Andy: I think that goes through our data governance side, which was the far left—who has access to what. It was funny, I was at a company and just started and I noticed I had access to my HR profile. Okay. And I selected that folder. It’s like, “Oh, now I have access to a few other things I probably shouldn’t.” And raised the concern, but it’s like different audits—who has access to what, where does this data live? What—we talk a lot about phones. We still love our phones and I think phones are the next frontier.
We—you mentioned earlier—laptops and desktops really haven’t changed much, but there’s still this data network side of things of who has access to what, and that data governance. I mean, heck, my buddy’s got a phone where he has two different profiles. One for work, one for his personal use. And it can go and just, if need be, wipe that work side of things. So keeping that separate, but the reach is there.
Who has access to what I think is a very big—it is a spot that maybe is overlooked. But there should be no reason I have access to my CEO’s full share. But Lord knows there’s companies—companies that are listening, please make sure you keep an eye on it. Make sure that the right folks—do your audits, do your checks, keep things locked down. And again, wherever that data might live. Because again, if I have access to all these places, I might be sneaking and hide something there before I leave.
Josh: Right. I think that the previous slide actually had something that touches on this, in that we talk about the accountability of actually just holding the data that we collect. You touched on it just a second ago, about the regulatory things that we have to take into consideration. Regardless if I’m collecting from a phone or PC or tablet or whatever. Whatever the digital storage is, cloud, once you collect it, you were responsible for it at that point.

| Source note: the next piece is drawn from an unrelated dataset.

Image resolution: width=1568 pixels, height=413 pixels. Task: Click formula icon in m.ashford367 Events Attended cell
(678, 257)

Think about all the regulatory requirements that come with data storage and processing. GDPR is huge. My wife—her company has a very large footprint in EMEA. She had to get spun up very quickly on what GDPR requirements were as far as data processing, handling, where it needs to go, wherever it is in the globe.

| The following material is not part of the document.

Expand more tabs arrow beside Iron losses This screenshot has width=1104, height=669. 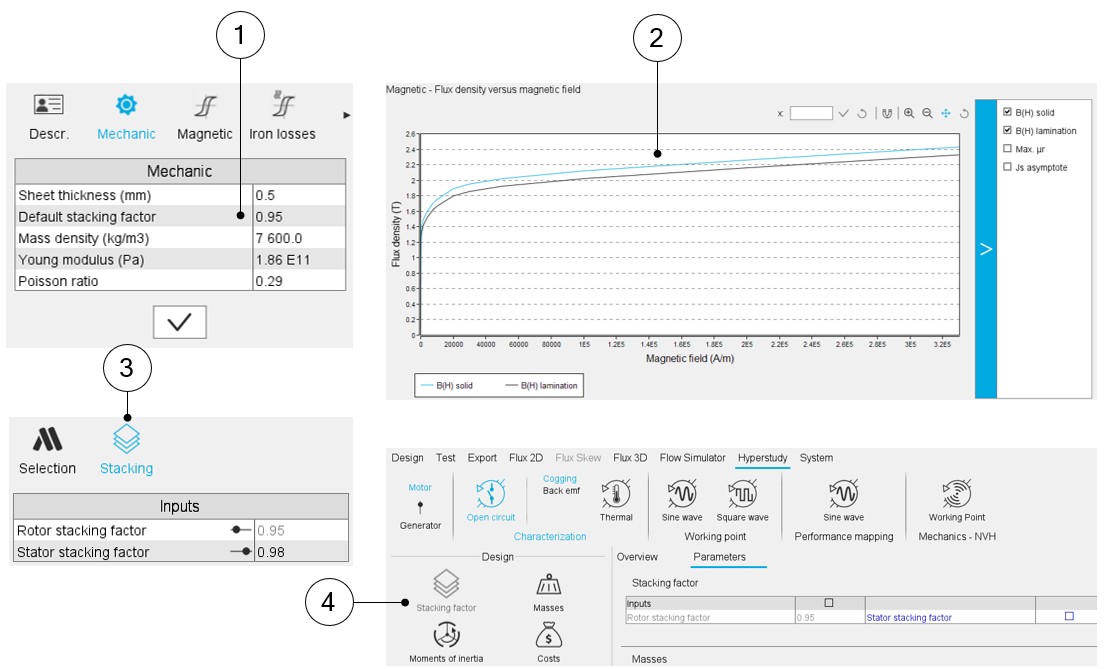pos(347,115)
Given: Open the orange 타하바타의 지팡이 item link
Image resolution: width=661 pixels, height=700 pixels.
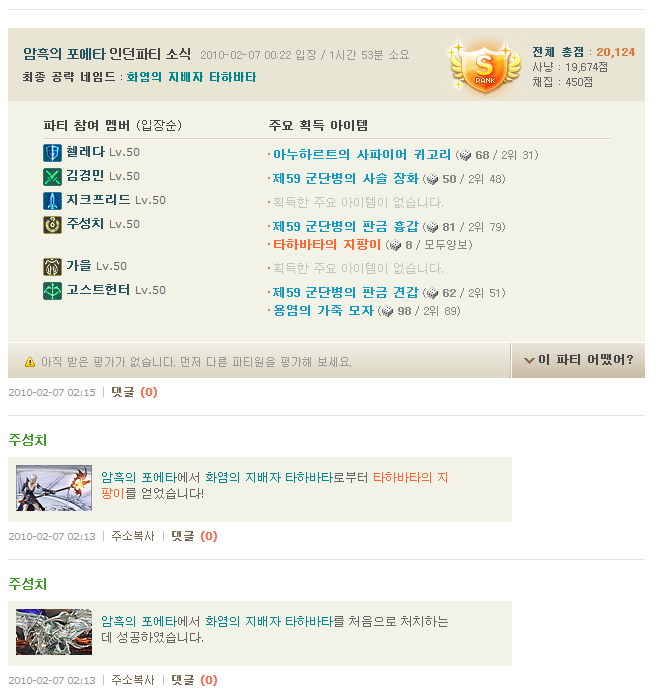Looking at the screenshot, I should click(x=327, y=245).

But even internally, even if you collect it from an employee, there could still be some PII or, Lord forbid, PHI, or some other intellectual property that you’ve now collected. Some of it may belong to your organization. Some of it may not. You may have a, again, a bring-your-own-device type setup where I have personal and professional data co-mingled. Well, even though I should not have had my personal data on there for whatever reason, I’m still responsible for it if I collect it and start.
So like you mentioned, who’s got access to these things? Does everybody need to have access? Absolutely not. You could have a disclosure requirement based on your regulatory requirements wherever you are. We have a multitude of data handling and regulatory requirements here in the US. But North Carolina, which is where I’m based out of, has actually something that’s written to the general statutes. Outside of civil stuff, there is a criminal component to it as well. So you have to take all these things into consideration because once you collect it, you own it until such time that you have disposed of it, according to whatever guidelines you may have.
Andy: And that’s fair. I mean, if we start doing backups after backups, after backups of your phone or my email or whatever, that can really grow. I mean, it depends if it’s full backup where every day I’m doing my 10 gig PST or whatever. I mean, you said who has access or heaven forbid there’s a breach or something.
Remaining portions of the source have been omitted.